Петушков опустился на стул.

– Потому, – заговорил майор с неожиданным порывом всего тела, – ведь вы офицер; так уж и вести себя надо, как приказано. Коли бы вы были солдат – я бы просто выпорол вас, да и шабаш; а то вы офицер. На что это похоже? Страмиться – разве это хорошо?

– Позвольте узнать, к чему ведут сии намеки, – начал было Петушков…

– А у меня не рассуждать! Я это смерть не люблю. Сказано: не люблю; ну, и всё тут! Вон у вас и крючки не по форме; что это за страм! Сидит день-деньской в булочной; а еще благородный! Юбка там завелась вот он и сидит. Ну, пусть бы ее, юбку, к чёрту! А то, говорят, сам хлебы в печь сажает. Мундир марает… да.

– Позвольте доложить, – промолвил Петушков, у которого на сердце захолонуло, – что это всё, сколько я могу сообразить, относится к частной, так сказать, жизни…
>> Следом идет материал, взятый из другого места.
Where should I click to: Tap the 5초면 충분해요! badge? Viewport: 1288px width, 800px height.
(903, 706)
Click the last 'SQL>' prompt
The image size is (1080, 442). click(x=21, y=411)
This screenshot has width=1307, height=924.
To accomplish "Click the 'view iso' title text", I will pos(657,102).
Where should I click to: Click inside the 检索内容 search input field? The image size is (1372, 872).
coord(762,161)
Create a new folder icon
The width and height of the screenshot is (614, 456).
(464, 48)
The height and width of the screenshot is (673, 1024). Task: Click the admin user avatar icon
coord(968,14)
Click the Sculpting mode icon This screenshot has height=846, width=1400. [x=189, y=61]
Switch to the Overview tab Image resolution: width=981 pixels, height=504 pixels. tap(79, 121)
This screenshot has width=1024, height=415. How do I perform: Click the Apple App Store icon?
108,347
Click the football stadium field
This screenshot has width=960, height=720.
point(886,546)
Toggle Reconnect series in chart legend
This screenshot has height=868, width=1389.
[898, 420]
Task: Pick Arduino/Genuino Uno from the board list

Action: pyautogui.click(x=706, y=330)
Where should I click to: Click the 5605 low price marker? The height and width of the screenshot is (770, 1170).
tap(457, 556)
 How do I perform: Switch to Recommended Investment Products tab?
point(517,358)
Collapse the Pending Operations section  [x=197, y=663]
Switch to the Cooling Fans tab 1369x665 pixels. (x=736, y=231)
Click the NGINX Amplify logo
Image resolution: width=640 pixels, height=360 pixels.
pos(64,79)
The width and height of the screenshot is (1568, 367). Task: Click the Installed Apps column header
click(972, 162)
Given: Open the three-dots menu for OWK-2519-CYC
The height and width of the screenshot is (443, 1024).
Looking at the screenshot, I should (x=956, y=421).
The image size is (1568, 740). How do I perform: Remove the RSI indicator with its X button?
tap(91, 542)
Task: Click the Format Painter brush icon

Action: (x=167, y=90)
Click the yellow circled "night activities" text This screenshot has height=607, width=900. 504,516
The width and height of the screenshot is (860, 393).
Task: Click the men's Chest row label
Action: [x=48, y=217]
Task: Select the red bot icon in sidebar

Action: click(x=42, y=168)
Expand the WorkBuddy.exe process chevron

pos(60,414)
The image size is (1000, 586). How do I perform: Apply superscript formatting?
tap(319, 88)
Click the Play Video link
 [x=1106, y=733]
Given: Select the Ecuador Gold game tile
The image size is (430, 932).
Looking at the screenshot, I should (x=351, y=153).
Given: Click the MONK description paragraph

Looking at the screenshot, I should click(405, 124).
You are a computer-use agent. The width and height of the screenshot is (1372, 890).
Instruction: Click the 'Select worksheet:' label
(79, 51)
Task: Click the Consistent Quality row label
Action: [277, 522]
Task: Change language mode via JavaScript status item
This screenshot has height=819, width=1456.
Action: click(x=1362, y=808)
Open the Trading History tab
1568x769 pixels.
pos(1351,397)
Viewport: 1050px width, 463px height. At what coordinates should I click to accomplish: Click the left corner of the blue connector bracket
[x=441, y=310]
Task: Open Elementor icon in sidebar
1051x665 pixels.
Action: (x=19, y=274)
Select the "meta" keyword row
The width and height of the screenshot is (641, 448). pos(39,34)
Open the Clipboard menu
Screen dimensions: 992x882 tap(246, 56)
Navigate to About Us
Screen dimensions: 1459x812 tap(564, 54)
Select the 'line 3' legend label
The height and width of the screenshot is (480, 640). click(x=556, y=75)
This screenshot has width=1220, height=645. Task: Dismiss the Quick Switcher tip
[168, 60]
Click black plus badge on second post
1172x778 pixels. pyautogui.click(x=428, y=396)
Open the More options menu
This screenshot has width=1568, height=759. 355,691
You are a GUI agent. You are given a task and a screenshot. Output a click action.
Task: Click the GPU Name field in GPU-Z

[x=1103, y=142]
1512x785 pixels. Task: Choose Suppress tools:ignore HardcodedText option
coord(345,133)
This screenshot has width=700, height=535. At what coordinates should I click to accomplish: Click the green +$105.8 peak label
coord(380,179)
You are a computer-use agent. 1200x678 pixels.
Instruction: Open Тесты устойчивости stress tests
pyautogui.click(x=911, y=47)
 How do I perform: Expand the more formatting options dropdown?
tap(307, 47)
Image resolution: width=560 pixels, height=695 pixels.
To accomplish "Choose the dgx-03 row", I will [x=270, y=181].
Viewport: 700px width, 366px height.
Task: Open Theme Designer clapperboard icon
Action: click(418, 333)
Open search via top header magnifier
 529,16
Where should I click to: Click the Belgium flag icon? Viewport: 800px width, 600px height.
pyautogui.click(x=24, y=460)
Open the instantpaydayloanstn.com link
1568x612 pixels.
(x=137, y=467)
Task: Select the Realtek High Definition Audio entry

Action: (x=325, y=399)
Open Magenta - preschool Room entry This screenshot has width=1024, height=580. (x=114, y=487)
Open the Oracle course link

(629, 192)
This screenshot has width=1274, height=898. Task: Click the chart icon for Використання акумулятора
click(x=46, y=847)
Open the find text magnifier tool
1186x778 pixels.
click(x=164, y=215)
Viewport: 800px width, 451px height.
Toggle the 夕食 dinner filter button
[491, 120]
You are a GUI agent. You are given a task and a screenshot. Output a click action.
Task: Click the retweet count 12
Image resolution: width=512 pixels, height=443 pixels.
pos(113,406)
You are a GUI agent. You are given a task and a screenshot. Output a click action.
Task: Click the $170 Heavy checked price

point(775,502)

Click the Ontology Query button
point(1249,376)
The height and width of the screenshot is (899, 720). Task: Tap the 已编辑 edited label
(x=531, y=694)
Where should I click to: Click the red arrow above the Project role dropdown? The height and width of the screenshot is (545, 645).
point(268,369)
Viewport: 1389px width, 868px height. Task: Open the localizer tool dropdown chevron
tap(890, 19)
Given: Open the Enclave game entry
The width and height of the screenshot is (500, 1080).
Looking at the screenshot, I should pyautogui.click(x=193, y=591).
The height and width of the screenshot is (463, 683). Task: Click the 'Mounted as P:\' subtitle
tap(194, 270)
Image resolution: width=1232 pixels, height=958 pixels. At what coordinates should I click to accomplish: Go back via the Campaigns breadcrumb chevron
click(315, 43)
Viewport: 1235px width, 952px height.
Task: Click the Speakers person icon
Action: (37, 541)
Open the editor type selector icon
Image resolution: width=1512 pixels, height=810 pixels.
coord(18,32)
– Не рассуждать у меня, говорят! Частная жизнь – еще толкует! Коли бы по службе что вышло, я бы вас прямо на губвахту! Алё маршир! Потому – присяга. На меня самого, может, целую березовую рощу извели: так уж я службу-то знаю; все эти порядки мне очинно известны. А то надо понять: это я собственно насчет мундира. Мараешь мундир – да. Это я, как отец… да. Потому, мне это всё поручено. Я отвечать должон. А вы еще тут рассуждаете! – крикнул со внезапной неистовостью майор, и лицо его побагровело, и пена показалась на губах, а кот поднял хвост и соскочил на пол. – Да знаете ли вы… Да знаете ли, что я могу… всё могу? всё, всё! Да понимаете ли вы, с кем вы говорите? Начальство приказывает – а вы рассуждать! Начальство… начальство!..

Тут майор даже закашлялся и захрипел – а бедный Петушков только выпрямливался и бледнел, сидя на краешке стула.

– Чтоб у меня… – продолжал майор, повелительно взмахивая дрожащей рукою, – чтобы всё… по струнке у меня! Поведенц первый сорт! Беспорядков не потерплю! Знаться можешь с кем угодно – я на это наплевать! Но коли ты благородный – ну, так уж и того… действуй! Хлеба в печку у меня не сажать! Бабу мокроподолую теткой не, называть! Мундир не марать! Молчать! Не рассуждать!

Голос майора прервался. Он перевел дух и, обернувшись к двери передней, закричал: «Фролка, подлец! Селедки!»

Петушков проворно поднялся и выскочил вон, чуть не сбивши с ног бежавшего ему навстречу казачка с резаной селедкой и крупным графином водки на железном подносе.

«Молчать! не рассуждать!» – раздавались вслед Петушкову отрывистые восклицанья раздраженного начальника.

3. …в двадцатых годах это было в моде… – Тургенев отнес действие «Петушкова» к 1820-м годам (ср. в начале повести: «В 182… году в городе О… проживал…»). Этому противоречит упоминание «Библиотеки для чтения» и романа Загоскина «Рославлев».